=== Excerpt provided ===

Monday, December 28, 2009

Steampunk Ruins

The ironworks in Völklingen (Germany) were closed in 1986 and became later a UNESCO World Heritage Site. The gigantic blast furnaces and Cowper stoves are rusting and became slowly covered by vegetation.

A real impressive site.

Wednesday, December 23, 2009

After Mankind

Two nice covers of the U.S. science fiction magazine Fantastic Universe showing robots in typical human poses. To leave it clear that they are the heirs of mankind, who has not survived, the scenery is decorated with some human ruins.

Fantastic Universe (Dec. 1957)

Fantastic Universe (Aug. 1958)

Friday, December 18, 2009

Easy Booty

Maybe that today the most frequent connotation of ruins is that of misery and destruction. That’s how we see ruins nearly every day in the news and therefore these significations are much more common than any romantic or weird glorifications. Nevertheless there may be another meaning which is probably even older and that’s the banal view of ruins as easy booty.

Sure anybody is dreaming of hidden treasures, old weapons or precious statues, but reality is usually much more trivial. Since the beginning of civilization, meaning since the first ruins in history, these served above all as a resource of construction material. Probably already the Neanderthal men examined abandoned camps for timber, bones or useful stones.

Before mankind reached the modern western state of welfare there was no space for romantic reflections, ruins had to serve a certain purpose, they were used as quarries, as an easy resource of ready hewn stone.

Impressive ruins like the Heidelberg Castle were used over many years by the townsfolk to build their new houses. But the castle in Heidelberg was popular enough that the process was stopped already in 1800.

Many castles, monasteries, city walls, roman temples and aqueducts all over the world were not so lucky and disappeared in many completely from the map. Some where only saved by their huge amount of stones, so that there is still left something.

=== Records shown ===

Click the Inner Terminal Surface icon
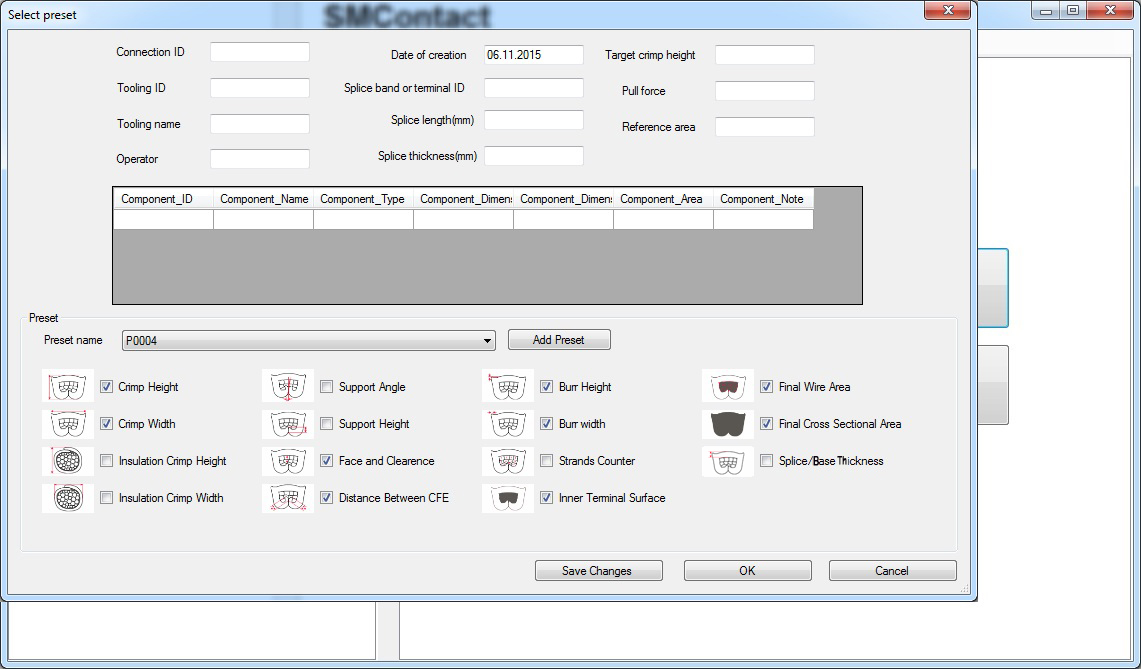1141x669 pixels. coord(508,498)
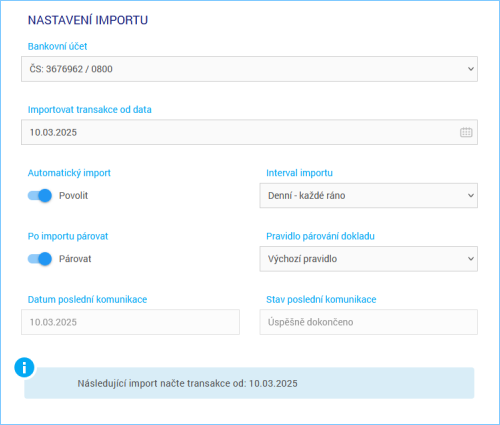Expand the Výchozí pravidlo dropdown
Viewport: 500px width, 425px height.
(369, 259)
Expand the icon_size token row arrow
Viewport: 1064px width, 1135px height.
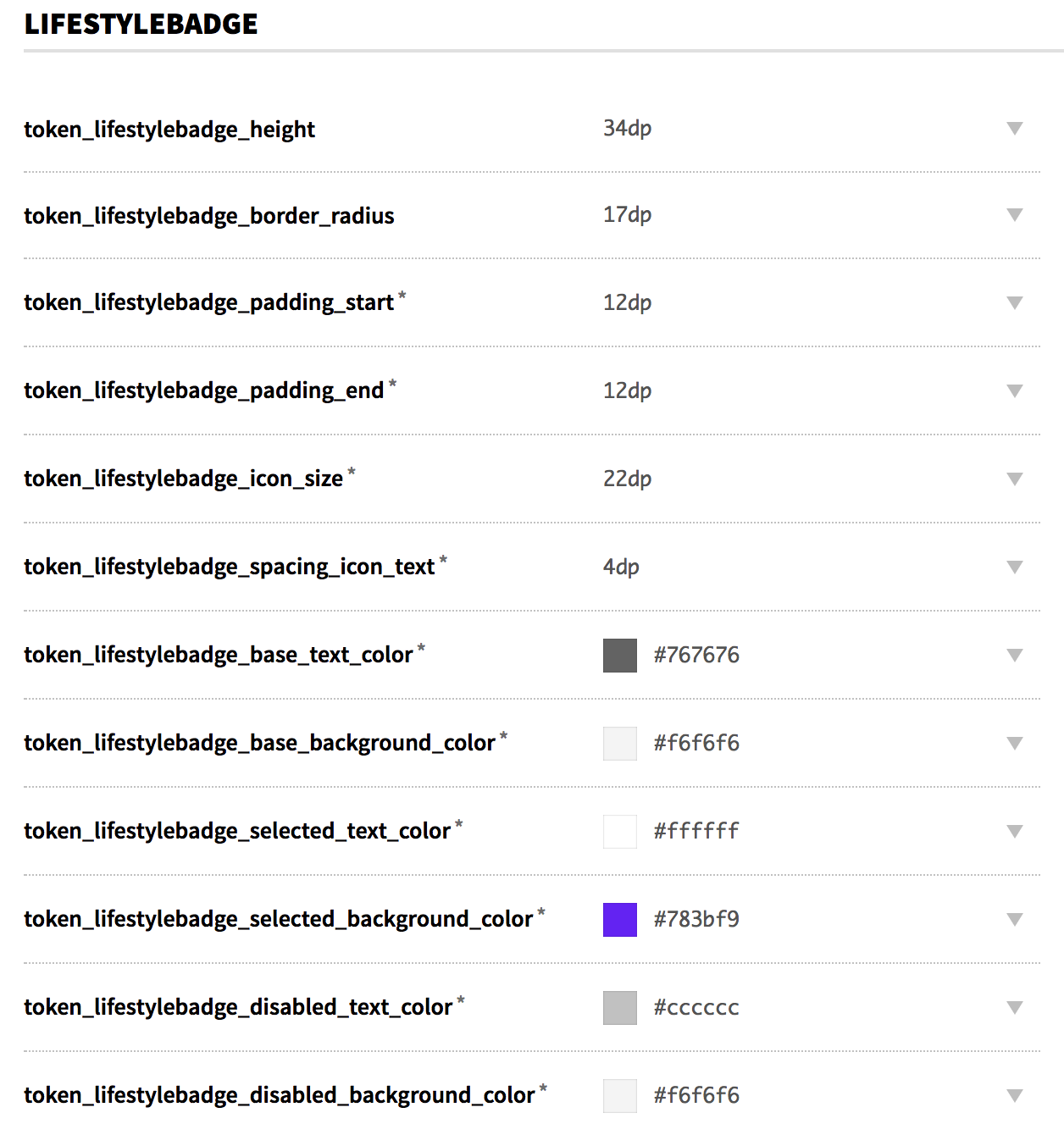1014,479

===

Things to do:
a. Extract a passage from the ruins blog above, beginning at the words "Sure anybody is" and stopping after "or useful stones.".
b. In the ruins blog, shorten the paragraph that opens with "Sure anybody is dreaming of hidden treasures" while keeping its main facts.

Solutions to the problems:
a.
Sure anybody is dreaming of hidden treasures, old weapons or precious statues, but reality is usually much more trivial. Since the beginning of civilization, meaning since the first ruins in history, these served above all as a resource of construction material. Probably already the Neanderthal men examined abandoned camps for timber, bones or useful stones.

b. People dream of hidden treasures, old weapons or precious statues, but the reality is usually more trivial. Since the first ruins in history, ruins have served above all as a source of construction material. Even Neanderthal men probably searched abandoned camps for timber, bones or useful stones.